I sat down under a tree to write. And wrote a poem and moved on. Now, I’m on the roofed deck built up against the side of our house, listening to Natalie Merchant while I type. Her voice disrupts nothing, seems to deepen the peace. I’m drinking a lambic—a rather unstraightforward sort of raspberry beer—from a small mason jar. It feels almost like today is another birthday and (like old Eben Flood) I’m celebrating in the middle of my crowded all-alone.

This is the poem I wrote earlier:


Whoever
is coloring this day
started in the a.m. with autumn
but has since veered to the moist heat of summer.

Fine
by me, I was gonna sit here in the shade
by the Brookland Metro regardless and wait for the next
surprise to come round the corner where two streets meet square.

It won’t be the Pope
when it comes about
as surprising as yesterday
Wait—that’s tomorrow—but when it comes

I’m expecting a beautiful surprise
with spring in her step
bouquet in her hand
and me on her mind.

Tuesday, March 12, 2013

The Sneaking Suspicion


In an earlier post, I explained a bit about why I call this blog "Outdoor Poetry Season." It is so named, in part, because a lot of my first lines, sometimes whole drafts, develop outside. That is how this one happened.

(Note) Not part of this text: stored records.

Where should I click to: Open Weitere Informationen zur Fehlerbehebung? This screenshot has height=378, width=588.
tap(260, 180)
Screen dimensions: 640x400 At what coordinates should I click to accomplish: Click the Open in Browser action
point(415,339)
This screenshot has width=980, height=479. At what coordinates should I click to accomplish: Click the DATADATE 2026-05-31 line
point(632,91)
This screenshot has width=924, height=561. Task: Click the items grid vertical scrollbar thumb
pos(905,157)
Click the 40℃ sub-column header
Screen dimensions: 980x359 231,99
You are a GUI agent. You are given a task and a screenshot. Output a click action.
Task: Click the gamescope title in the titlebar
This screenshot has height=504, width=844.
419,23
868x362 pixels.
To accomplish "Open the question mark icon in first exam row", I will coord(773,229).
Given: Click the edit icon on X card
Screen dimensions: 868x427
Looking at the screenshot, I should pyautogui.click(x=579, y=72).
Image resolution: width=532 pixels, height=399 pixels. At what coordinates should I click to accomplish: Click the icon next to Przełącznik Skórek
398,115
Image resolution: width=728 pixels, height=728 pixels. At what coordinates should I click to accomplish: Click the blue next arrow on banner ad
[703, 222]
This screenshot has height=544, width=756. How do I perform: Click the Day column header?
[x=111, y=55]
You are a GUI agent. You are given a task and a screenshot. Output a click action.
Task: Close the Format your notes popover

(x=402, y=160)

Overcast and warm and drizzly, almost no one else around. Jetta, usually solidly opposed to getting rained on, didn't mind the drizzle. She was off leash for a lot of the walk, too, but keeping companionably close. I imagine the warm, moist air was redolent with good stuff, lavishing scents and contentment on Jet.

Freed of the responsibility to supervise, of the worry that Jetta might joyfully accost and unintentionally terrorize passersby, I savored the peace of the Franciscan monastery's pastoral garden and mini-Via Dolorosa with its ritual contemplation of death and resurrection.

Walking slowly uphill, I wrote a poem about life after death and one aspect, at least, of the shadow of doubt. Raindrops splattered irregularly on my paper, spotting the page, rendering my pencil somewhat less reliable than usual. But like I said, it was warm and pleasant and peaceful and the poem got written during outdoor poetry season. A good thing, I say.


The Sneaking Suspicion

If you believe
in life following death,
then the sneaking suspicion,
trailing behind

like a holy phantom,
like Smeagol,
the reflection
of all our sins,

could well be the thought
that you
are already
dead.

Monday, January 7, 2013

Outdoor Poetry Season


Why "Outdoor Poetry Season?"

Because a lot of my poems begin with ideas that flowered outdoors. (Maybe "budded" would be a better description, but the word thuds on the ear.)

I can write a poem outdoors down to about 35 degrees. And get a little lower if I'm warmed up inside, but not ever below 30, thanks to the skiing trip I took with Buffy Aries and Danny Sobel some 45 or so years ago.

I frostbit a few fingers on that trip and they cause a little trouble off and on. I didn't learn to ski, either. But, on balance, it was a good trip. Both Buffy and Danny have given me much of value. Stuff worth more than the feeling in two or three fingers.